About this exercise ▸ Which lines below fall between the one containing "At what coordinates should I click to accomplish: Toggle" and the one containing "This screenshot has height=476, width=1459."? Repeat them exactly, counting both of those lines, and add nothing else.

Recorded data:

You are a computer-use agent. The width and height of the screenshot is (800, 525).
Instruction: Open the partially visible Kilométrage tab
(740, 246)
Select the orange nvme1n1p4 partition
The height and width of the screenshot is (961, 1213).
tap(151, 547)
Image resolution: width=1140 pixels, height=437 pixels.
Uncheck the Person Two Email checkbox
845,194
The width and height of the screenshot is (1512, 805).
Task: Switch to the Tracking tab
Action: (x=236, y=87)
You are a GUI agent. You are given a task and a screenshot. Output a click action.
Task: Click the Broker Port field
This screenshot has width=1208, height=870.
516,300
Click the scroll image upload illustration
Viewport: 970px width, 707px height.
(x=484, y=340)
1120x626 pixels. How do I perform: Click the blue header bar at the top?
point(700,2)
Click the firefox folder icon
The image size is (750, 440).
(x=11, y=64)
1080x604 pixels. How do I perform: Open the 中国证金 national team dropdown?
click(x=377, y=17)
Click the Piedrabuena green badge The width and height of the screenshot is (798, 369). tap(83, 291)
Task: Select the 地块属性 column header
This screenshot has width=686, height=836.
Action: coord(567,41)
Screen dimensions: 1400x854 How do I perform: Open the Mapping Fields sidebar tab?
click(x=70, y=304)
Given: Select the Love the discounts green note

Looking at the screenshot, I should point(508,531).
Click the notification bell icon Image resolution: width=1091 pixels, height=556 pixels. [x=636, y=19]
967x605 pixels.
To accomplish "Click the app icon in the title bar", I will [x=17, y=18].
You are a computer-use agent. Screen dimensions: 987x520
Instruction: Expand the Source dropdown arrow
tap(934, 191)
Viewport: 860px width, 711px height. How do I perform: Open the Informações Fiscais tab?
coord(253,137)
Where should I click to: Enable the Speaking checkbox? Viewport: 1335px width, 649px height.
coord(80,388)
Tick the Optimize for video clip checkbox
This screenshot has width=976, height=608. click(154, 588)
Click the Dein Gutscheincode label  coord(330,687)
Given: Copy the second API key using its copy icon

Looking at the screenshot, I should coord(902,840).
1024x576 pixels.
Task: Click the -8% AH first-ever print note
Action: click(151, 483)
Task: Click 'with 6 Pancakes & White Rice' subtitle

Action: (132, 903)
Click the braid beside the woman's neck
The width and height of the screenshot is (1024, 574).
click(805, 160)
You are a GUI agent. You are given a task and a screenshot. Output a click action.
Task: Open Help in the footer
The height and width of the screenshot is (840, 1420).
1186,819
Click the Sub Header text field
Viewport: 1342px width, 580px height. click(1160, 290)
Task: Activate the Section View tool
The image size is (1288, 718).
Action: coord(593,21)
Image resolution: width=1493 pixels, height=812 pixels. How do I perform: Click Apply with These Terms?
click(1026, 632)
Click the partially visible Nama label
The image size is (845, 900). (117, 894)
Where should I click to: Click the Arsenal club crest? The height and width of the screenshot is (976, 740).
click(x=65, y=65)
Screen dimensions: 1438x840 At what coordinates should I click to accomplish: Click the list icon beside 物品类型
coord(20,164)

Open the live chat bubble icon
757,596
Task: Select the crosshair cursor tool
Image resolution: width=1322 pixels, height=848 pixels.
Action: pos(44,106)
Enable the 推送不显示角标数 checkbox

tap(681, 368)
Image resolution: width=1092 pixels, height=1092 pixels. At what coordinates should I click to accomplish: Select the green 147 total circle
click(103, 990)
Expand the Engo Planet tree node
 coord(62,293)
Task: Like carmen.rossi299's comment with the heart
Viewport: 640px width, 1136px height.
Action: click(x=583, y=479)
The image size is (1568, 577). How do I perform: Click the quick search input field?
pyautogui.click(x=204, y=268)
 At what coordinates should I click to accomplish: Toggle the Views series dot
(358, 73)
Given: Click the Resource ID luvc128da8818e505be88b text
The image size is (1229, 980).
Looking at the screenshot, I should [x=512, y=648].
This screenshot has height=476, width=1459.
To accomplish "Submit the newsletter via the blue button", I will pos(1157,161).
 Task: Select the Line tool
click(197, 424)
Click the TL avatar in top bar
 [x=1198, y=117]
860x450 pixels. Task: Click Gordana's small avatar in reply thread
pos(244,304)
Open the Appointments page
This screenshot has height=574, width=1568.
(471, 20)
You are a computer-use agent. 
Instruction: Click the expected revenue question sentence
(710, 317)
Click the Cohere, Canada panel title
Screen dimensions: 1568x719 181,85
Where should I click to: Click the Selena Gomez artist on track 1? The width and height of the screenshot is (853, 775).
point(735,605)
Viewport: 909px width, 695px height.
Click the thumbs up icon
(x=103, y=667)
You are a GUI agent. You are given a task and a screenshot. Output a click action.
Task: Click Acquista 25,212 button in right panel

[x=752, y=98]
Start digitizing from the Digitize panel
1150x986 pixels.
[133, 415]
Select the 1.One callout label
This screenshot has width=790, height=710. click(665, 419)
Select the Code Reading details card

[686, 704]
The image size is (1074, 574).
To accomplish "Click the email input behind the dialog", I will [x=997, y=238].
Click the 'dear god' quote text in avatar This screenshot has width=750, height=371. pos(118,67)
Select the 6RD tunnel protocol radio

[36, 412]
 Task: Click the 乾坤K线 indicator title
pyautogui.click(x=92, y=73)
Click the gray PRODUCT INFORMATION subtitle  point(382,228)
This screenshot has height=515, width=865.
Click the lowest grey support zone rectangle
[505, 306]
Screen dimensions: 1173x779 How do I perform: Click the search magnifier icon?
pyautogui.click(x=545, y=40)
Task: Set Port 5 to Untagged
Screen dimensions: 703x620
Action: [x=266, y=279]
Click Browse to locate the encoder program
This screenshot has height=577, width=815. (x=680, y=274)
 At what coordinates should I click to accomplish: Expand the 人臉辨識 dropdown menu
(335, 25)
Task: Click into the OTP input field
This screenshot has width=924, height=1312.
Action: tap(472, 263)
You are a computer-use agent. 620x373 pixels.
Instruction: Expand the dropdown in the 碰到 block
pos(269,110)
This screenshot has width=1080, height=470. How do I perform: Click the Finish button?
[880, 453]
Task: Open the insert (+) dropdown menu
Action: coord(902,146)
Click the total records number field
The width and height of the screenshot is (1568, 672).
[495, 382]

Answer section ▸
 At what coordinates should I click to accomplish: Toggle the Views series dot
(358, 73)
Given: Click the Resource ID luvc128da8818e505be88b text
The image size is (1229, 980).
Looking at the screenshot, I should [x=512, y=648].
This screenshot has height=476, width=1459.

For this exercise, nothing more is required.